In the description herein, references to the terms "an embodiment," "one embodiment," and "an implementation," etc., mean that a particular feature, structure, material, or characteristic described in connection with the embodiment or implementation is included in at least one embodiment or example implementation of the invention. In this specification, the schematic representations of the terms used above do not necessarily refer to the same embodiment or implementation.
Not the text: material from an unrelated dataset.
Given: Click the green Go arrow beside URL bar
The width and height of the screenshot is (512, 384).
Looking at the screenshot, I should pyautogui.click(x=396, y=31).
Furthermore, the particular features, structures, materials, or characteristics described may be combined in any suitable manner in any one or more embodiments or implementations.

Also, in the drawings, the Z-axis represents a vertical direction, that is, an up-down direction, and a positive direction of the Z-axis (that is, an arrow direction of the Z-axis) represents an up direction, and a negative direction of the Z-axis (that is, a direction opposite to the positive direction of the Z-axis) represents a down direction; in the drawings, the X-axis indicates the front-rear direction, and the positive direction of the X-axis (i.e., the arrow direction of the X-axis) indicates the front, and the negative direction of the X-axis (i.e., the direction opposite to the positive direction of the X-axis) indicates the rear; in the drawings, the Y-axis represents the left-right direction, and the positive direction of the Y-axis (i.e., the arrow direction of the Y-axis) represents the left, and the negative direction of the Y-axis (i.e., the direction opposite to the positive direction of the Y-axis) represents the right; it should also be noted that the foregoing Z-axis, Y-axis, and X-axis representations are merely intended to facilitate the description of the invention and to simplify the description, and are not intended to indicate or imply that the device or element so referred to must have a particular orientation, be constructed and operated in a particular orientation, and are not to be construed as limiting the invention.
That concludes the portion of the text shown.